Splitting up large dirty file

Mon May 21 22:11:42 UTC 2018

On Monday, 21 May 2018 at 17:42:19 UTC, Jonathan M Davis wrote:
> On Monday, May 21, 2018 15:00:09 Dennis via Digitalmars-d-learn 
> wrote:
> drop is range-based, so if you give it a string, it's going to 
> decode because of the whole auto-decoding mess with 
> std.range.primitives.front and popFront.

In this case I used drop to drop lines, not characters. The 
exception was thrown by the joiner it turns out.

On Monday, 21 May 2018 at 17:42:19 UTC, Jonathan M Davis wrote:
>> I find Exceptions in range code hard to interpret.
>
> Well, if you just look at the stack trace, it should tell you. 
> I don't see why ranges would be any worse than any other code 
> except for maybe the fact that it's typical to chain a lot of 
> calls, and you frequently end up with wrapper types in the 
> stack trace that you're not necessarily familiar with.

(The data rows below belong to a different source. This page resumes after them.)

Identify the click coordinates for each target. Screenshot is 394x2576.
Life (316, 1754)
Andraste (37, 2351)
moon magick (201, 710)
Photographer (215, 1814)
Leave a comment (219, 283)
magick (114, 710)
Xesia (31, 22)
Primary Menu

Exactly that: stack trace full of weird mangled names of template 
functions, lambdas etc. And because of lazy evaluation and chains 
of range functions, the line number doesn't easily show who the 
culprit is.

On Monday, 21 May 2018 at 17:42:19 UTC, Jonathan M Davis wrote:
> In many cases, ranges will be pretty much the same as writing 
> loops, and in others, the abstraction is worth the cost.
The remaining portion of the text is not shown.